Cheese Origin Classification with DistilBERT

Model Description

This repository contains a fine-tuned DistilBERT model for classifying cheese descriptions into their country/region of origin. The model was trained on the aslan-ng/cheese-text dataset as part of Homework 1 for CMU 24-679 (Designing and Deploying AI/ML).

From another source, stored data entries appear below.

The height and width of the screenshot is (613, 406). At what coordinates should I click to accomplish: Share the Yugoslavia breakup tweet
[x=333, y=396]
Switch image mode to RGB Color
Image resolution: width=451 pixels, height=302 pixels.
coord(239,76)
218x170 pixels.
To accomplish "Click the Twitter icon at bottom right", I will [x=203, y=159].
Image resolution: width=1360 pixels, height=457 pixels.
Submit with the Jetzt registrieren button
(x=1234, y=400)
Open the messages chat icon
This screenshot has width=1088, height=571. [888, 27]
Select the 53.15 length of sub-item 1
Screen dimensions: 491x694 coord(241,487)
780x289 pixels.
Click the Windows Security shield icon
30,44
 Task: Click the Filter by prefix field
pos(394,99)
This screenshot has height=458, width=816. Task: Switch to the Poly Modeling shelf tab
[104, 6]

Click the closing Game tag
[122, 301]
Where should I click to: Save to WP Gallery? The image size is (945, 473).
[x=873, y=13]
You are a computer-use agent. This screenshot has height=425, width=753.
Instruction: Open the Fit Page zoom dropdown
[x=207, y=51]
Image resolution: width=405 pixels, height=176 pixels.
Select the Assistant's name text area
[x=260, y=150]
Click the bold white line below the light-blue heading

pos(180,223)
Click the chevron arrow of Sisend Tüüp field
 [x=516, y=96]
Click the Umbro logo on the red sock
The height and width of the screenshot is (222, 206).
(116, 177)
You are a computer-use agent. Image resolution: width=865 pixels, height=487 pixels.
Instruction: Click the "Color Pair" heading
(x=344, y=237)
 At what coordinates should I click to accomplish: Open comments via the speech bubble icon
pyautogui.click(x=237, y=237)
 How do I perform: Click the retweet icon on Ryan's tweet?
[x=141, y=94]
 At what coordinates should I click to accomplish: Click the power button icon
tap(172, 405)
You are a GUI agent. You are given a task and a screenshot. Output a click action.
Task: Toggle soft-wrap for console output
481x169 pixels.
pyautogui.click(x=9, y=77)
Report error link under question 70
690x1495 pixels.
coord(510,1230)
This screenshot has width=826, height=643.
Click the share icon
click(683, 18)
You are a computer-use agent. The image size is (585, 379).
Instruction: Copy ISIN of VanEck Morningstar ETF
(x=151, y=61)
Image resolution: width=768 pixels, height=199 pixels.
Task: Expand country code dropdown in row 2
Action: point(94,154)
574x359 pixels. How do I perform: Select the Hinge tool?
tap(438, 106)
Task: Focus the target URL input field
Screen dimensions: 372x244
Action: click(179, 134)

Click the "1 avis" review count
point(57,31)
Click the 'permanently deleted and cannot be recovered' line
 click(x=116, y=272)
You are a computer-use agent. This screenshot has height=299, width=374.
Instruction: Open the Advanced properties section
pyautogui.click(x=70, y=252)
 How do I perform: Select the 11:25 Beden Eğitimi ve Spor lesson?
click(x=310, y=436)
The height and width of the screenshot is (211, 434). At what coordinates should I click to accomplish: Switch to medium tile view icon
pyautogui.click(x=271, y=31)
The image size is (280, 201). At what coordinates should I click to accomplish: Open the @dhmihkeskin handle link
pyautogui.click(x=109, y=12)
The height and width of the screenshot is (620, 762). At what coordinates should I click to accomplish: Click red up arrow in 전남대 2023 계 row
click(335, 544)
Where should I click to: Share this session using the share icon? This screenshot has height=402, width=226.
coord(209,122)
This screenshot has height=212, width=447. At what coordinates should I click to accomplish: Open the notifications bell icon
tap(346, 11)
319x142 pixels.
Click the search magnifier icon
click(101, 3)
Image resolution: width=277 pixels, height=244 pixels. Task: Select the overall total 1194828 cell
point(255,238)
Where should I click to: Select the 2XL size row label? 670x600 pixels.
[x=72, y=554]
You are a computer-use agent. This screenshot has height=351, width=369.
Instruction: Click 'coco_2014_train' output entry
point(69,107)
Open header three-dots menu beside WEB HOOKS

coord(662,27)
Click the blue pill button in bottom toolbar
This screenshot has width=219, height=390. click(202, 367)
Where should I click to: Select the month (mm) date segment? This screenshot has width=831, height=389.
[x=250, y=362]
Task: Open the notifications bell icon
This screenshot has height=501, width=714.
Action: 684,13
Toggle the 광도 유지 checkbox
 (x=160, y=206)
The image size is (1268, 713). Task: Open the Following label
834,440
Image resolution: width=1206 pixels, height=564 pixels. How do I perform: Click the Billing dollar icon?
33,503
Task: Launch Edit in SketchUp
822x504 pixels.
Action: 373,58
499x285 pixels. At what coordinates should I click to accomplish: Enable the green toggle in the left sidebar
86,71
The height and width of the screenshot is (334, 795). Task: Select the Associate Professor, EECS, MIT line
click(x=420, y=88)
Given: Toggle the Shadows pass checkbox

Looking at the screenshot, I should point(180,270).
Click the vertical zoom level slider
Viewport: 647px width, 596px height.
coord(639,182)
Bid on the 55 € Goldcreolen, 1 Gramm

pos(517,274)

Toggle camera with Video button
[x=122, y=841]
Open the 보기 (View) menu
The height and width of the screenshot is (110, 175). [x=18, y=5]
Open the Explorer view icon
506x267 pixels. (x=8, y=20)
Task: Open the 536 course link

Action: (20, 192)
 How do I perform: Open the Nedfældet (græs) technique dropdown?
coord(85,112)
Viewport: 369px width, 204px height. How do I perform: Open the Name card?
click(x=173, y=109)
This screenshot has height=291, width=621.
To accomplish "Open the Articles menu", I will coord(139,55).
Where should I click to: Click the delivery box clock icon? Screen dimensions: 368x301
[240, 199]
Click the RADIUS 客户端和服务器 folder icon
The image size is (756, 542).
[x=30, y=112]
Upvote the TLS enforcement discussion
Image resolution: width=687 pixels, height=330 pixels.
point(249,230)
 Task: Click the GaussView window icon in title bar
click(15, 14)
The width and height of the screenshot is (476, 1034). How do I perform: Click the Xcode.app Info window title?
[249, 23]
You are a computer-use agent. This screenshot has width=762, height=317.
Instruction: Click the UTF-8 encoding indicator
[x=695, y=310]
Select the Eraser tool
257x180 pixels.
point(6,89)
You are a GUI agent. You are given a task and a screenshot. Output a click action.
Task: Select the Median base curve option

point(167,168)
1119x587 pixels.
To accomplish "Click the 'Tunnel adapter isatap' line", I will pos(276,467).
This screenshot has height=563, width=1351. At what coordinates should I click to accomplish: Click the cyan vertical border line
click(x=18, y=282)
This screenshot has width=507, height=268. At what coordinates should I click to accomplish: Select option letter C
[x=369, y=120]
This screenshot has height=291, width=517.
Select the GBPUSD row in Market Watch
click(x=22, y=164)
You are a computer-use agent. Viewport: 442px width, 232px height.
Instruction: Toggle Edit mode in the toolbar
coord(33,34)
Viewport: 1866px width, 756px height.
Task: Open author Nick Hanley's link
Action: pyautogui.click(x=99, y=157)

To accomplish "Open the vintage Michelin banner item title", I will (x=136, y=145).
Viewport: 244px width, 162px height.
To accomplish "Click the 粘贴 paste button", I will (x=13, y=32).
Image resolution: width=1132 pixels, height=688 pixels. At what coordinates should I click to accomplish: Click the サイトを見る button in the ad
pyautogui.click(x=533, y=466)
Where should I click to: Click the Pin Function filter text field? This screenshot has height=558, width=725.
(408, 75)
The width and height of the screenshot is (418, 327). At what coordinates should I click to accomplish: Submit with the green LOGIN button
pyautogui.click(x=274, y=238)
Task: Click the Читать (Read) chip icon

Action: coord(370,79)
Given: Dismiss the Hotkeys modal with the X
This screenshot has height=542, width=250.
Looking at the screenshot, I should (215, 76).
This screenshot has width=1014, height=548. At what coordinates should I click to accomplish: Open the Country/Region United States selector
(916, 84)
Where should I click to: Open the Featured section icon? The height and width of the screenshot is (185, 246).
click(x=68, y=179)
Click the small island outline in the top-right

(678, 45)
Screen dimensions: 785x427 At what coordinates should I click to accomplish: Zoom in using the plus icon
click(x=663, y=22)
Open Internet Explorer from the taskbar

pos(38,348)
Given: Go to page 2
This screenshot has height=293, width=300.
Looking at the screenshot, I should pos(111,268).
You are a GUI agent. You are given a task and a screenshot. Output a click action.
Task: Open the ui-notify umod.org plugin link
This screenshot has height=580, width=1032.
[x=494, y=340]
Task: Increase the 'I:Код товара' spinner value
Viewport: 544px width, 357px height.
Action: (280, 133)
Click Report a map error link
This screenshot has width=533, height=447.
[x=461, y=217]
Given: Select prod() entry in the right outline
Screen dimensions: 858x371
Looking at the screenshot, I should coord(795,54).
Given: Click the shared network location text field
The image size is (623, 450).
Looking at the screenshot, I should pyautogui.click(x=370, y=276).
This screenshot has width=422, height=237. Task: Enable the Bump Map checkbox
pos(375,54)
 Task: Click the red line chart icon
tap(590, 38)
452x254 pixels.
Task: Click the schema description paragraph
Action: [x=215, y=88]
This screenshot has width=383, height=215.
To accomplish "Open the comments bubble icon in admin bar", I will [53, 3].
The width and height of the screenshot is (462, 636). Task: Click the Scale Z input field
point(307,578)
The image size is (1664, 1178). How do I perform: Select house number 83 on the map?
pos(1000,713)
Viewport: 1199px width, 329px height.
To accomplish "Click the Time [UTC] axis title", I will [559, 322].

  • Base model: distilbert-base-uncased
  • Task: Multiclass text classification
  • Labels (21 classes): Belgium/Germany, Bulgaria, Cyprus, Denmark, England, France, Germany, Greece, India, Italy, Levant, Mexico, Netherlands, Norway, Peru, Philippines, Poland, Portugal, Spain, Switzerland, USA

Training and Evaluation

  • Train/Val/Test split (augmented data): 640 / 160 / 200
  • External validation (original data): 100
Dataset Accuracy F1 (Weighted) Precision Recall
Augmented Test 0.9300 0.9123 0.9168 0.9300
External Validation 0.9500 0.9323 0.9214 0.9500

The model generalizes well beyond the augmented split, achieving 95% accuracy on the original validation set.


Error Analysis

Common confusions occur between geographically or culturally close regions:

  • Germany vs Switzerland (e.g., Limburger misclassified as Swiss)
  • Norway vs Denmark (e.g., Jarlsberg → Denmark)
  • Cyprus vs Greece (e.g., Halloumi → Greece)
  • Philippines vs Spain (Queso de Bola → Spain)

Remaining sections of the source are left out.